Para impulsar la tecnología ampliamente demandada y usada, se requieren enormes centros de datos. Estos no solo suponen un desafío energético para su funcionamiento, sino que también han generado serias inquietudes relacionadas con el uso del suelo, la contaminación acústica y el elevado consumo de agua de estas instalaciones.
Esta situación ha dado lugar a que, en plena ola de construcción de nuevos centros de datos y con planes para edificar muchos más, el 70% de la población estadounidense rechace que estas infraestructuras se levanten cerca de sus residencias, dificultando así que las empresas de IA consigan terrenos para nuevos desarrollos.
No obstante, las empresas cuentan con un recurso legal, y conforme a un informe de The Conversation, el Gobierno tiene la potestad de expropiar terrenos privados para instalar las nuevas líneas de transmisión necesarias para cubrir la creciente demanda eléctrica de los centros de datos.
La legislación faculta al Gobierno de EEUU para expropiar propiedades privadas sin el consentimiento del dueño, siempre y cuando los terrenos se destinen a uso público y el propietario reciba una compensación justa. Además, el Gobierno puede transferir esta autoridad a «entidades privadas» que acrediten que la infraestructura estará destinada al servicio público.
Con la llegada de la era de los gigavatios, las compañías eléctricas enfrentan la presión de ampliar el suministro para satisfacer la demanda creciente. Esto implica construir nuevas infraestructuras, como líneas de transmisión que muchas veces deben atravesar terrenos particulares.
Se estima que entre el 70% y 80% de la energía generada por estas nuevas líneas se asignará a los centros de datos, mientras que el restante 20% a 30% cubrirá la demanda residencial y comercial creciente. Por esta razón, crece el rechazo entre los vecinos a la venta de terrenos para desarrollar infraestructuras relacionadas con centros de datos.
Sin embargo, las posibilidades de los propietarios son limitadas, y la presión estatal se intensifica, ya siendo una realidad tangible. En una entrevista para CBS America, una familia de Georgia relató que fue obligada a vender su hogar a una compañía energética en contra de su voluntad.
«Para nosotros es un despojo. Se trata, literalmente, de una empresa con un valor de mil millones de dólares que arrebata tierras a personas humildes, incapaces de defenderse», dijo una integrante afectada.

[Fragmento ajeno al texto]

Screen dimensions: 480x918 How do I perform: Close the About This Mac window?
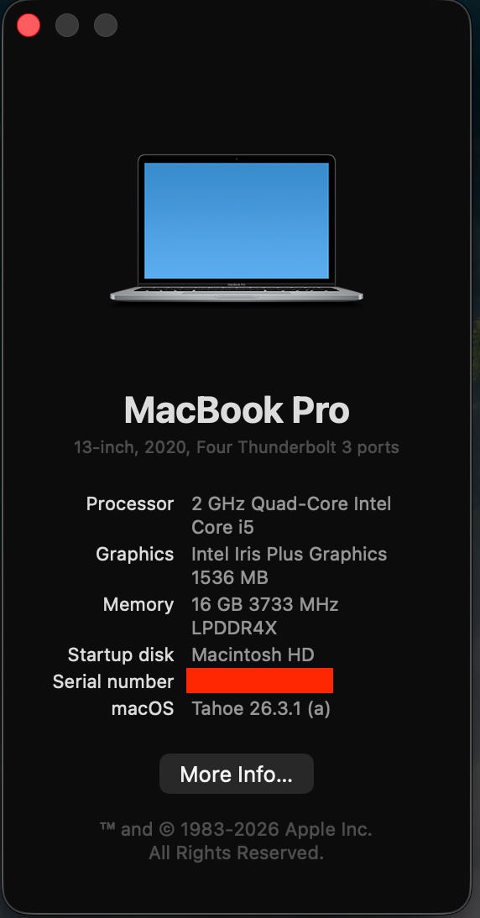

Aunque no se consumó la expropiación, la familia tuvo que aceptar un acuerdo.
Como se comentó, la energía no es el único inconveniente que generan los centros de datos para los habitantes; en 2018, los residentes de Georgia enfrentaron un suministro de agua cada vez más escaso y turbio tras la apertura de uno de estos centros. Además, denunciaron fallos en varios electrodomésticos que requieren agua debido a la acumulación de sedimentos.